To tell the public or not to tell the public that they might have to help bailout their bank

Petition on Banking Reform A friend has emailed me with her concerns about making Open Bank Resolution  public. That is when the banks demand their customers bail out a failing bank and it is coming to a bank near you soon. See website of Reserve Bank of New Zealand.  She said if everyone knew, they would take their money out of the bank and they would collapse. My friend has drafted a great letter to the Dominion Post but has qualms about sending it. Well that is exactly why we have launched a petition asking for a Parliamentary Enquiry into the best ways of making banks stable.
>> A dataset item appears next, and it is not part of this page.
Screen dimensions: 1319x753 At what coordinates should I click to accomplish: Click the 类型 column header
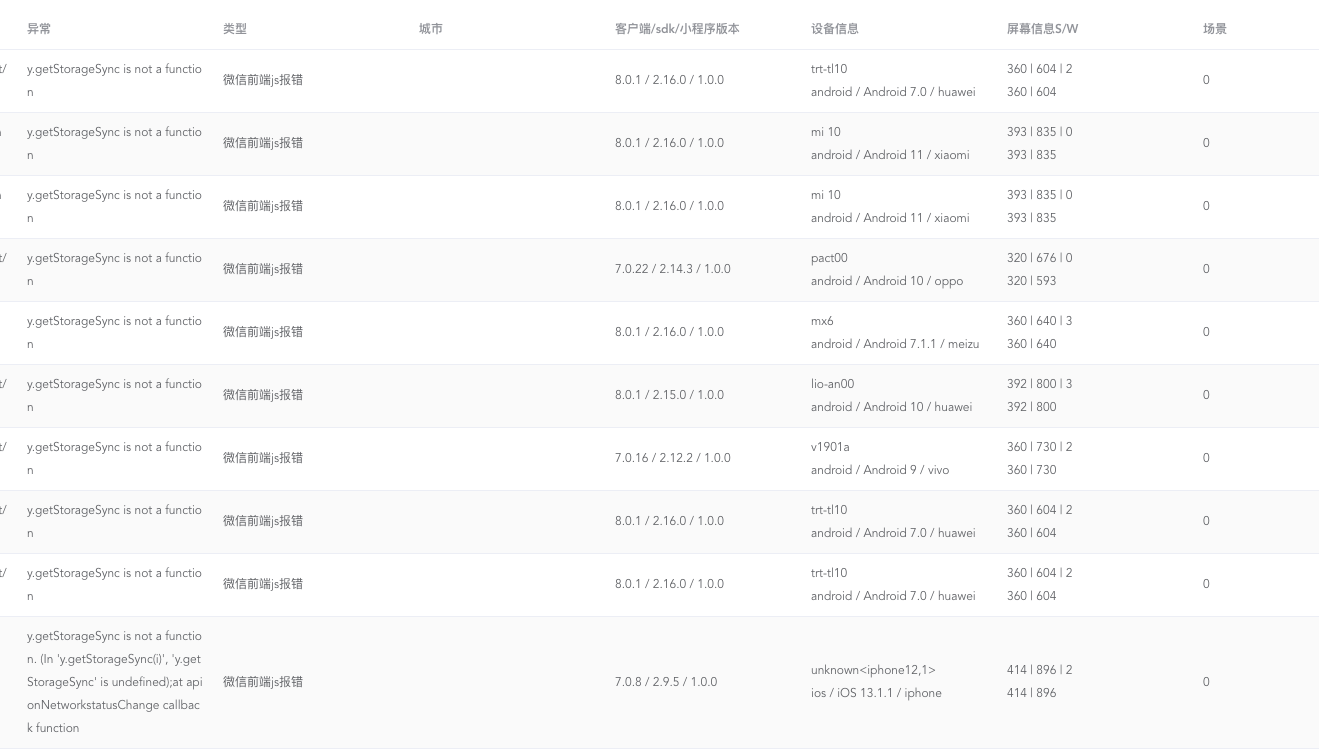[x=235, y=29]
You see right now, because banks create loans and control the amount of credit in the economy, only 8% of the deposits now in banks could be redeemed at any time. (That is if everyone went to the bank at the same time for their deposits. What an incredible dilemma. No wonder the Government isn't telling us that as customers we might, after June 30 be required to help bailout a bank. Join our FB page at http://www.facebook.com/pages/Petition-for-a-Parliamentary-Enquiry-into-making-banks-stable/420764948002065 What we are suggesting is that Government takes the recent IMF paper by Jaromir Benes and Michael Kumhof seriously. It is called The Chicago Plan Revisited. It designs a system where banks have 100% backing for deposits, not just 8%. All the good economists who nutted out solutions after the Great Depression seemed to agree this was necessary. Ones like Milton Friedman, Henry Simons, Irving Fisher. So back to the dilemma of to tell or not to tell the public. The banking system is inherently instable because it relies on fractional reserve banking, where the bank creates credit but doesn't have a supply of what the authors call "indestructible money" to back it up with. This used to be gold. But it can be the type of money created by the Reserve Bank, the notes and coins we use. They don't carry debt. Is the current banking system inherently unstable? Yes. According to IMF data, there were 145 banking crises, 208 monetary crashes and 72 sovereign debt crises between 1970 and 2010. This represents a total of 425 systemic crises, an average of more than 10 countries getting into trouble every year. How are we going to reform it if the public doesn't have the knowledge? In countries like Argentina, Greece and Iceland they learn fast after a crisis.